”Not your keys, not your tokens”. How many times have you heard this piece of advice within the crypto community? It may become repetitive, but becoming your own bank also involves doubling down on security, to avoid internal and outside risks. Crypto’s novelty still comes attached to some security challenges, while the barrier to set up a fully secure operation for individual traders is also high.
As a result, crypto suffers from new hacks, phishing attacks, rug pulls (inside robberies), fake websites, scam ICOs, and even fake deaths. With the rise of decentralised finance (DeFi), it is natural that hackers and mal-intentioned parties start looking at this new sector as a prime target for their illegal endeavours. If that’s almost inevitable, how can you protect yourself, and what risks should you consider? Let’s find out.
Be Aware of the Risks in Crypto and DeFi
In 2020, digital hacks and online attacks generated more than $1.9 billion in losses for individuals and companies. Nevertheless, losses are reducing with crypto markets maturity which has improved security systems, and new regulations.
DeFi’s novelty within the crypto sector and its open mantra lead to an additional challenge for individuals and protocols to reach a balance between their decentralised offering and the centralised security architecture to prevent attacks. Hackers are constantly improving their information penetration mechanisms and coming up with new ways to steal private keys, personal information, and, ultimately, crypto assets.
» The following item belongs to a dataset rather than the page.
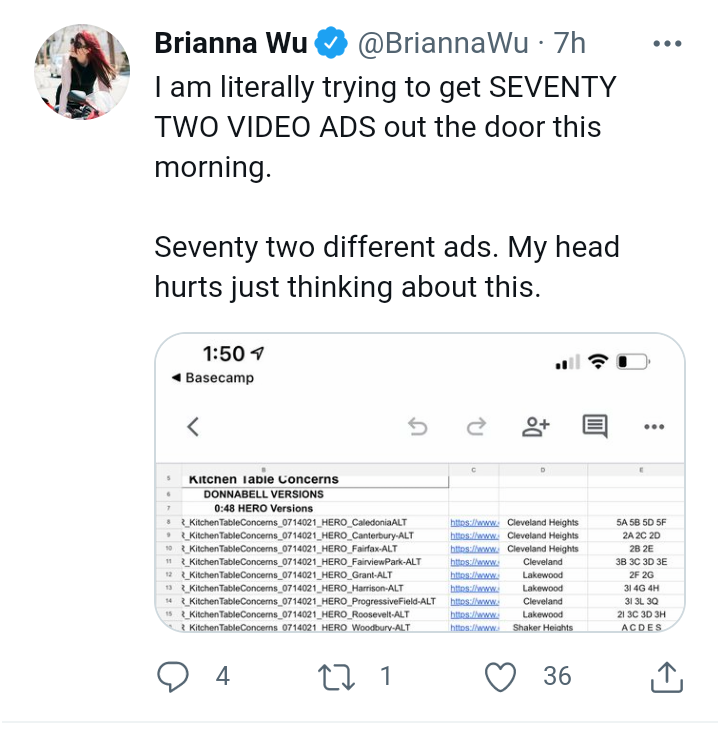This screenshot has height=732, width=720.
Task: Open the https link in the CaledoniaALT row
Action: (x=474, y=522)
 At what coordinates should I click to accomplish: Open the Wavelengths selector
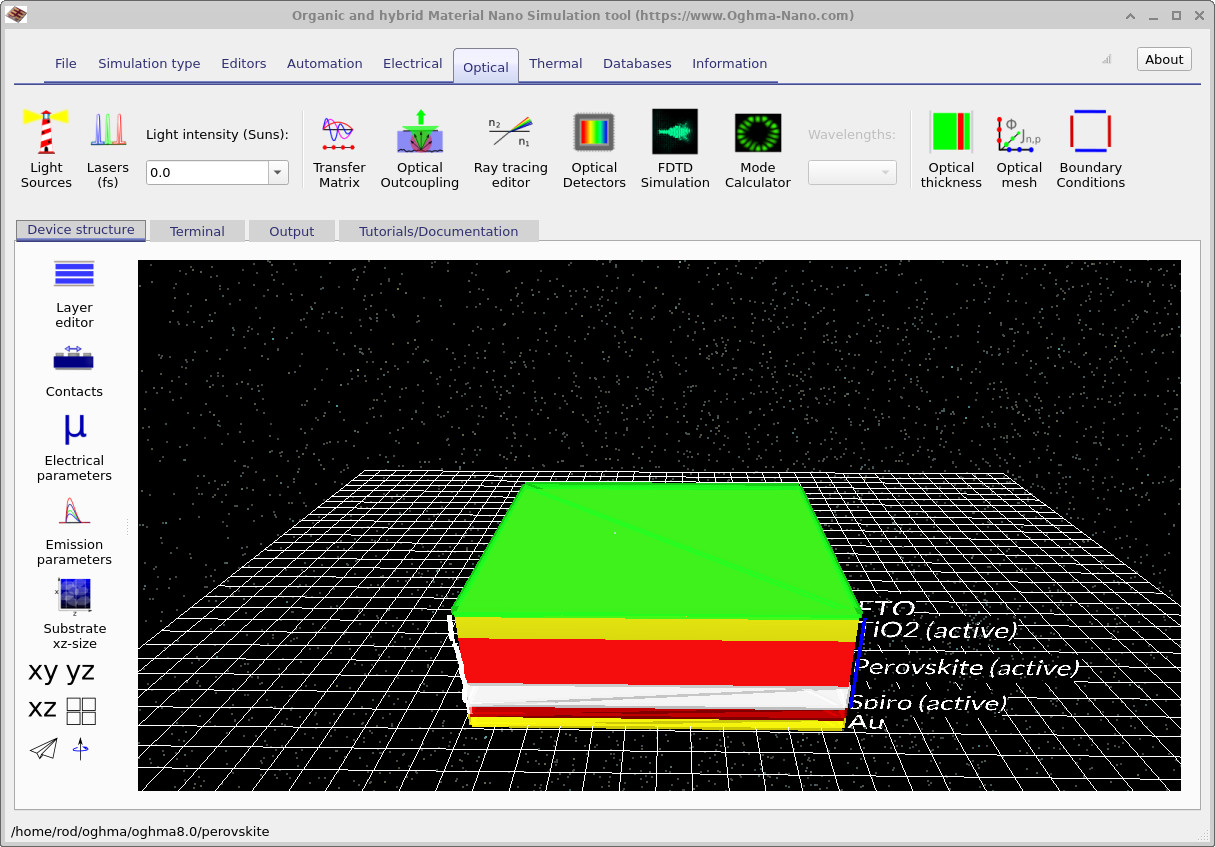click(x=852, y=172)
Until June this year, more than $400 million had been stolen in DeFi related attacks. In August, a famous hack jumped to the first page of the news, with a hacker exploiting a security issue in a DeFi protocol and stealing more than $600 million. Protocols and companies still have a long way to go, but for users as traders, long-term investors, or DeFi/NFT enthusiasts, there are a few things that can be done to avoid this.
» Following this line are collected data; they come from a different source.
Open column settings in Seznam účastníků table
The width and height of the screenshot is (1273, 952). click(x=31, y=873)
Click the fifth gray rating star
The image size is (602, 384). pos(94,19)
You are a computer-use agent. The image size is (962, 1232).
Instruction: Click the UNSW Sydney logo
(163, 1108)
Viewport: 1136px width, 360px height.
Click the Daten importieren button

Which signals should you look for to avoid being part of the statistic?
Be Your Own Vault!
Delving into crypto and DeFi requires taking on security measures while being attentive to outside threats, while going from one exchange, dApp platform, game and DeFi protocol to another.
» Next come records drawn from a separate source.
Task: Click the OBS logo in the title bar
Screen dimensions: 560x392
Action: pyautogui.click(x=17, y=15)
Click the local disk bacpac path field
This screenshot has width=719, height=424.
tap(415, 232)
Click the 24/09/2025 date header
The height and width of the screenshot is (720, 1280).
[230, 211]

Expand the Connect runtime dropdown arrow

Firstly, it’s good practice to set up entirely different, and hopefully, AI-generated passwords for each exchange and crypto platform that you use. Users can manage passwords with decentralised solutions, however, the best practice is to store written records, while also finding suitable storage and locations for them. Also, users can keep data stored offline on USB devices, however, if a computer is phished or exploited in any way then the data may still be visible when plugged in and accessed.
The same is true when you set up private keys for wallets like Metamask and others, which are essential when transferring or withdrawing funds from an online (i.e., hot) environment to cold storage. It is advisable to keep your private key in the most secure place you can find, while also making duplicates ensuring there are backups kept should something happen in one of the storing locations. This will ensure there is a solution at hand and minimize the risks of losing your private keys.
Finally, if you’re a long-term crypto user, consider transferring funds to a cold storage solution (e.g. Trezor). If you’re an active trader, it becomes more difficult to use cold storage as a good portion of your portfolio is on exchanges most of the time. However, try to spread funds across platforms while keeping strict log-in security measures (e.g. two-factor authentication).
Be on the Lookout for Signals
Beyond the security procedures that you can set up to prevent hacks to your wallets and funds, there are a few things users should pay attention to daily. In crypto and DeFi, some phishing attacks occur whereby hackers set up indistinguishable websites for popular platforms (e.g. Binance, Metamask). In those cases, you should always check the domain and its URL (i.e. it must have ”HTTPS” before the domain). If you frequently use these platforms, you might forget to check these details, but they make all the difference in either being at a secure site or being phished.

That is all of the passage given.